裁判長は同意のない配転命令は違法だとして、命令を出した施設に88万円の損害賠償の支払いを命じる判決を下しました。

昨年4月、最高裁は労働環境の変更に関する労使間の合意を重く捉え、労働者の同意のない配転命令は「違法」とする“初”の判断を示していました。

今回の差し戻し審判決は、最高裁判決に沿って、使用者は本人の合意のない配置転換を命じる権利をもたないと判示しました。

裁判長は差し戻し審の判決理由で、施設側は労働者との面談などを通じ、職種を限定する双方の合意について容易に認識できたと指摘。

その上で、職種変更の合意を得るための働きかけなど「尽くすべき手続きをとっていない」として、当該労働者の配置転換は違法だと結論づけました。

労働契約法は労使双方が合意すれば、契約で定めた労働条件を変更できると定めています。

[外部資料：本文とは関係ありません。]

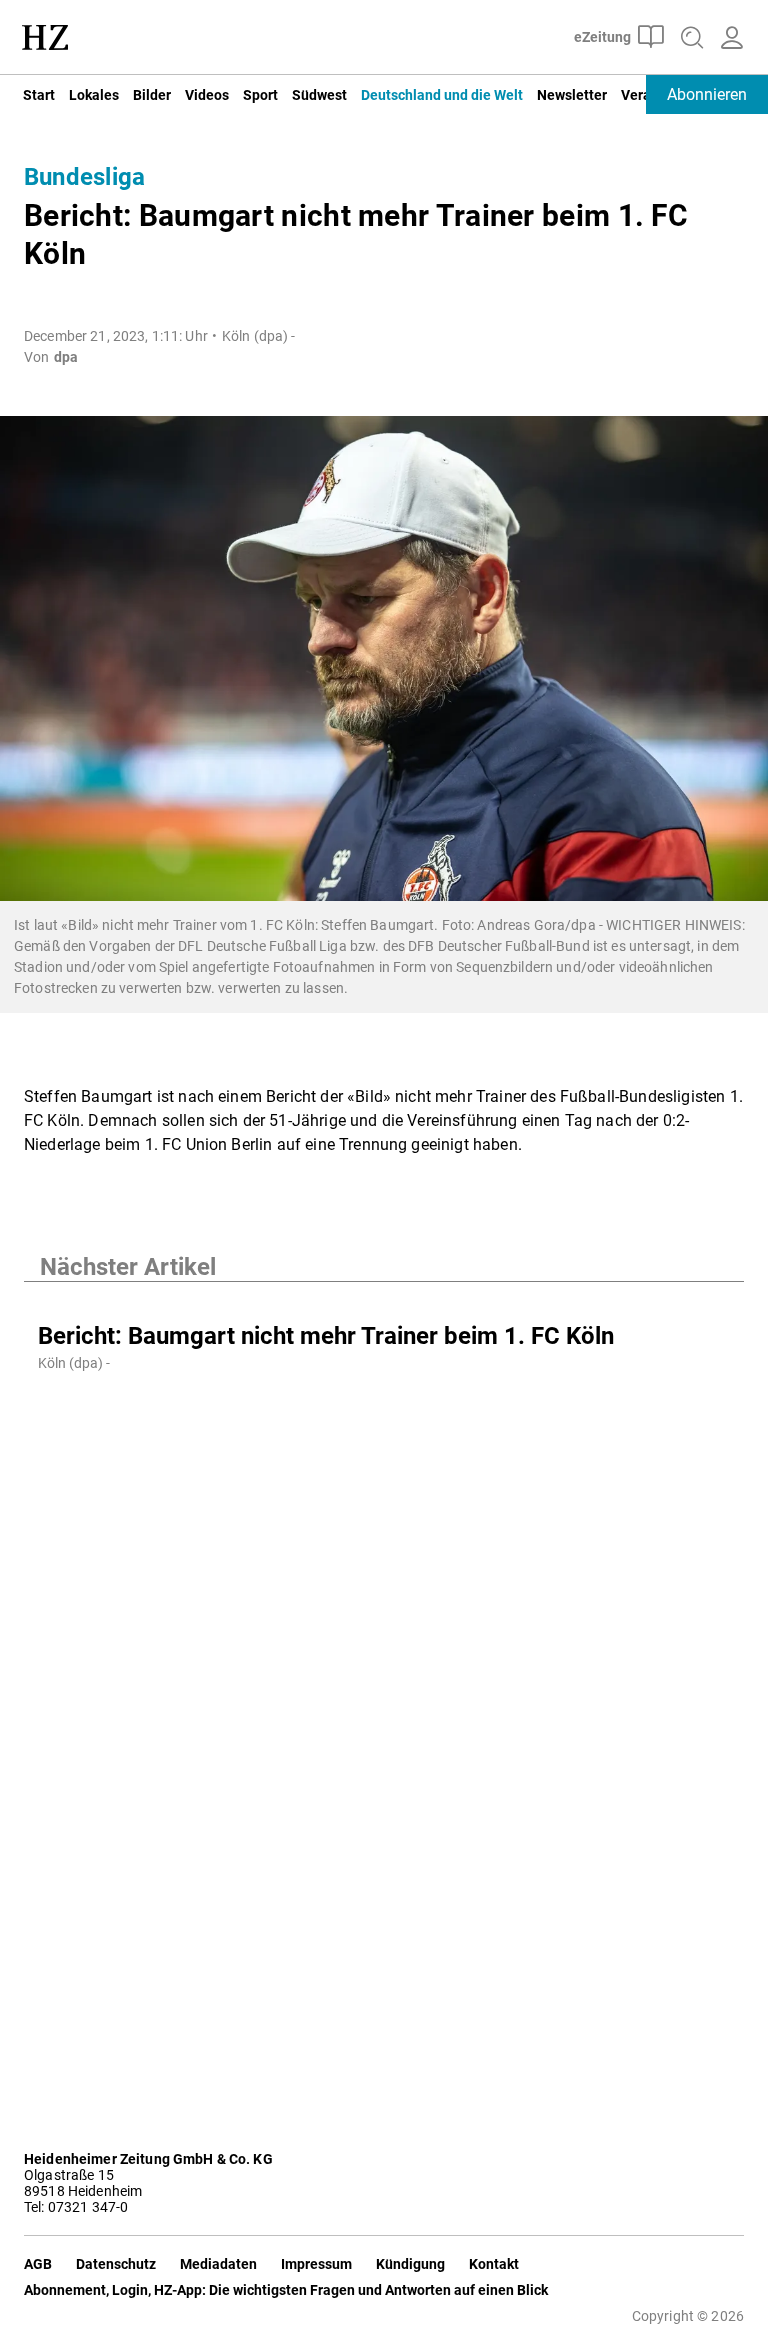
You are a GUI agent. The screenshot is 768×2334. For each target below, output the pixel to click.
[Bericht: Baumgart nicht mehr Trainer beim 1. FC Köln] (384, 1302)
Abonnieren (707, 94)
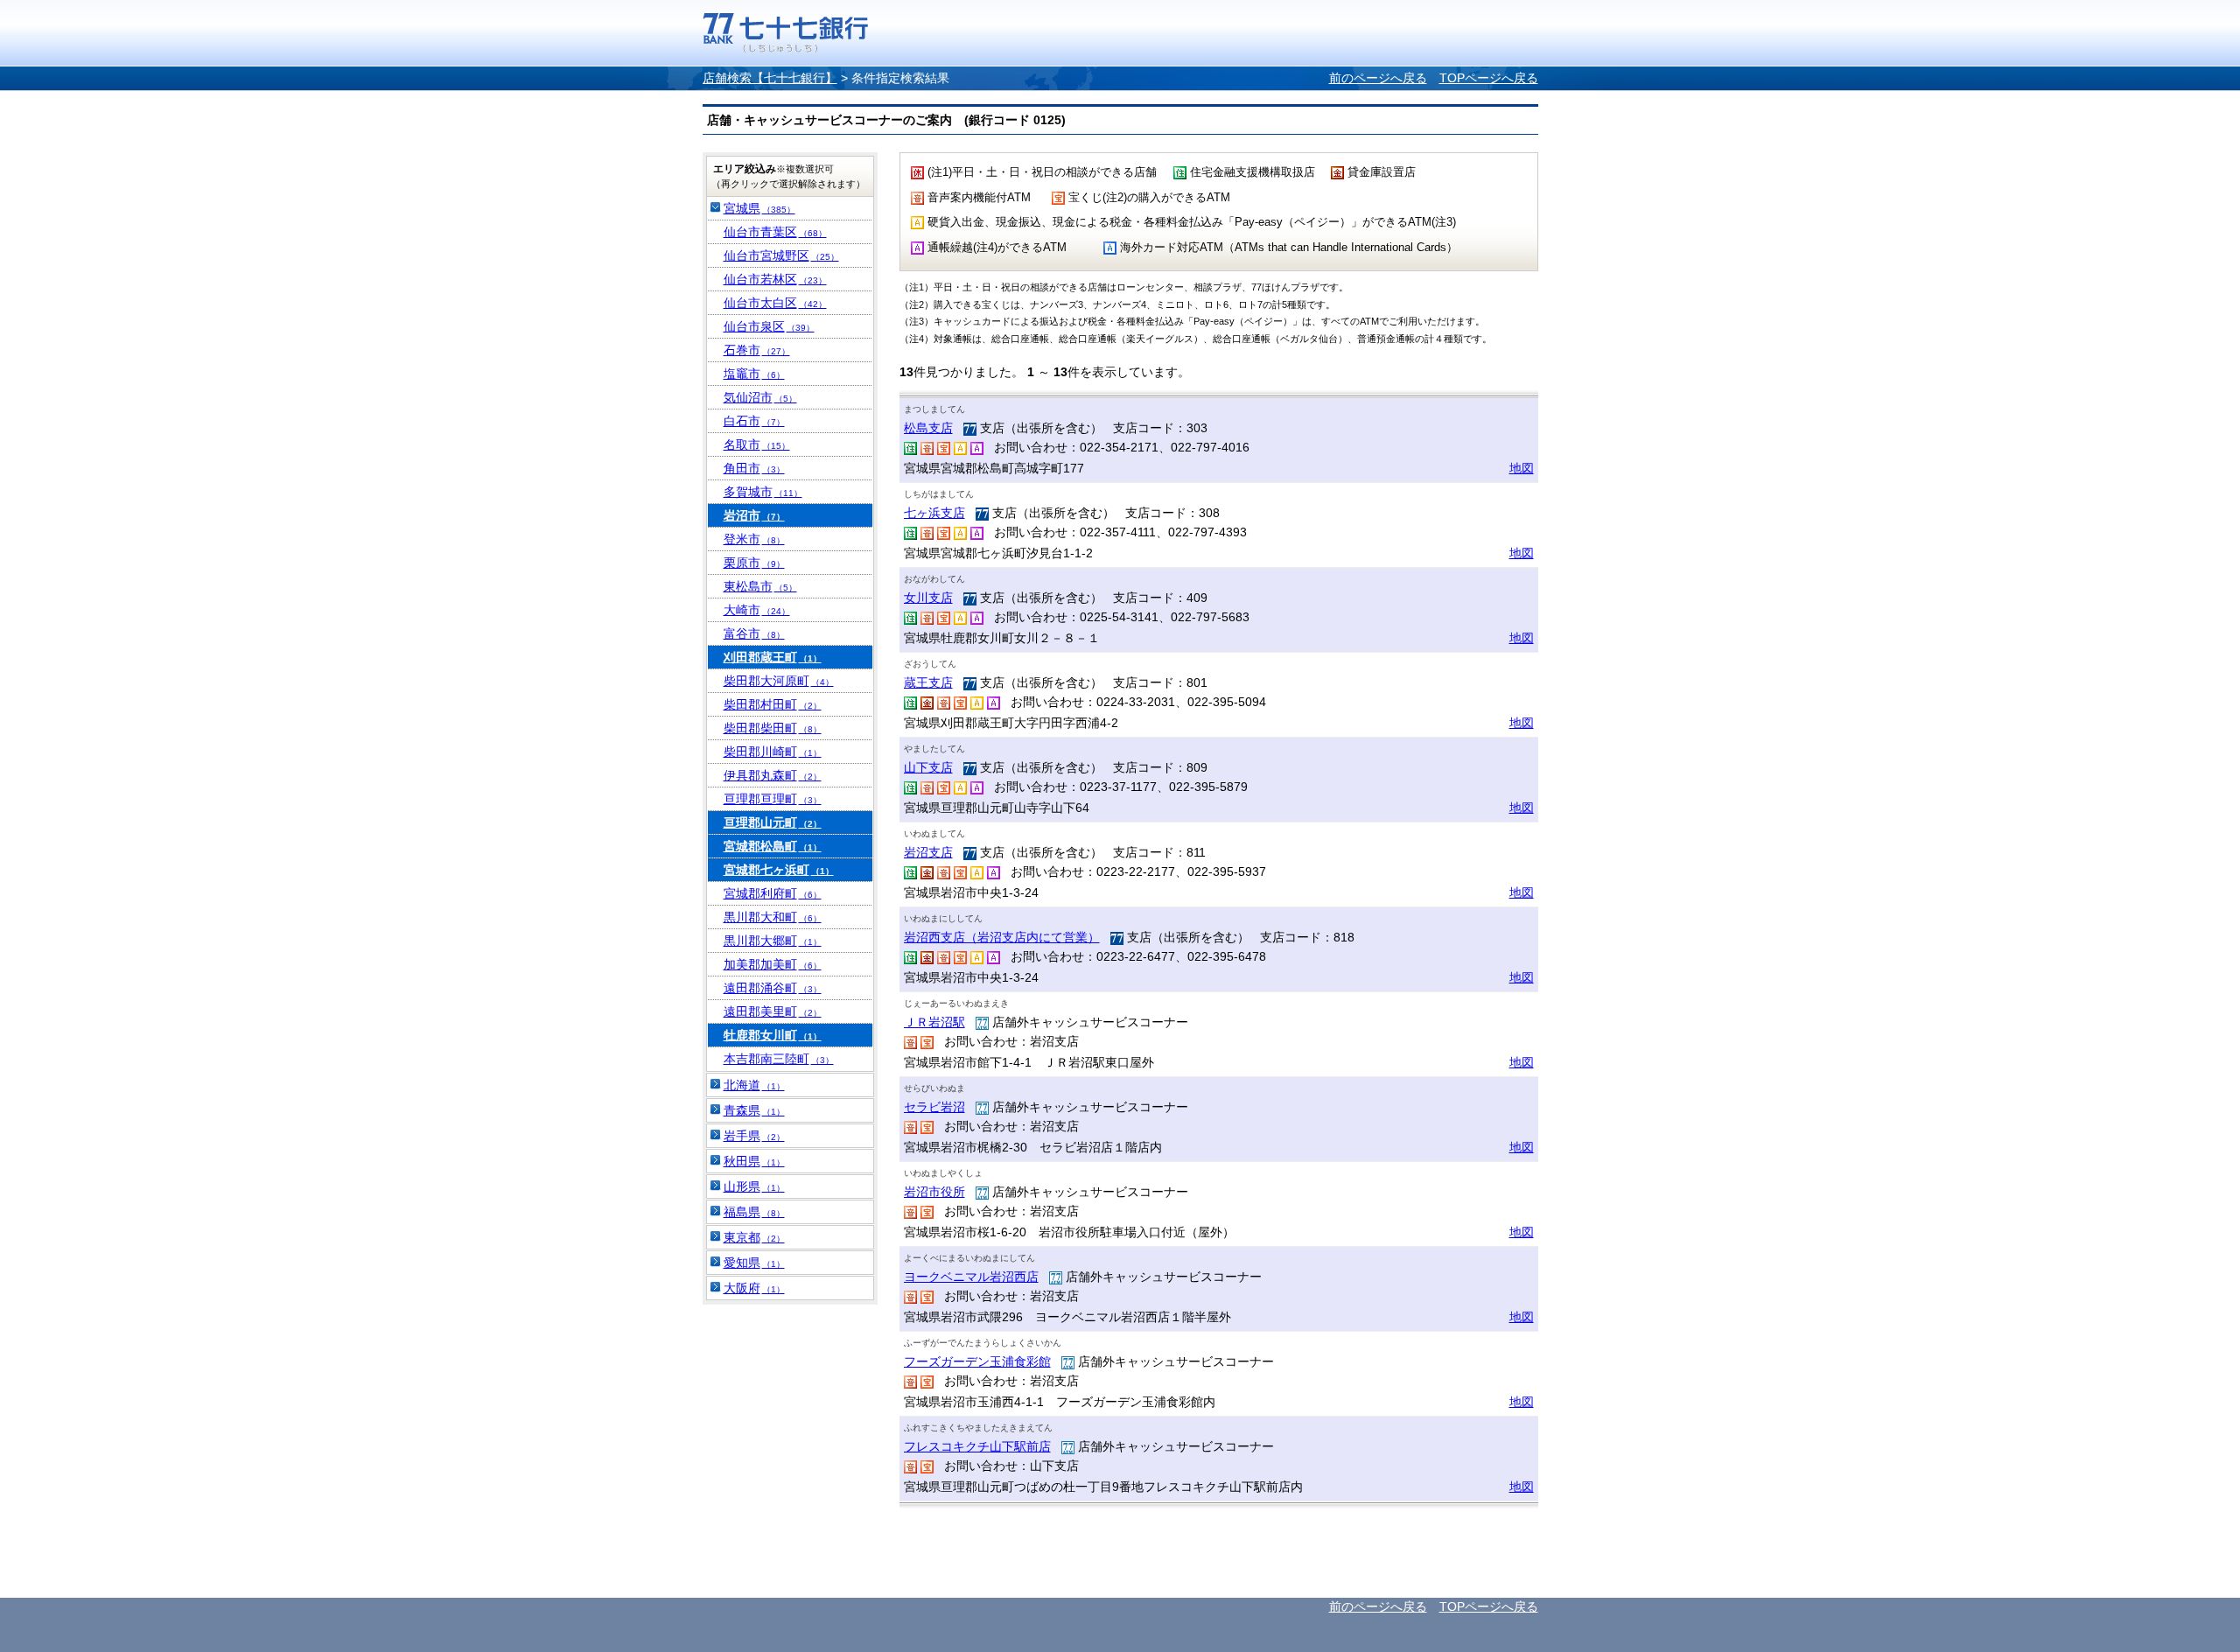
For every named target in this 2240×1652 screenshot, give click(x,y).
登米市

一方で、契約で従事する職種を限った場合は、労働者が同意しなければ別の職種に配置転換することができません。

昨年4月に労働基準法施行規則第5条が改正され、2024年4月以降の労働契約締結・更新にあたっては、契約締結・更新直後の「就業の場所及び従事すべき業務」だけでなく、その契約期間での、就業場所と従事すべき業務の「変更の範囲」の明示も義務づけられることとなりました。

法改正が絶えず行われる今、最新の法律を確認、アップデートし遵守していく必要があるでしょう。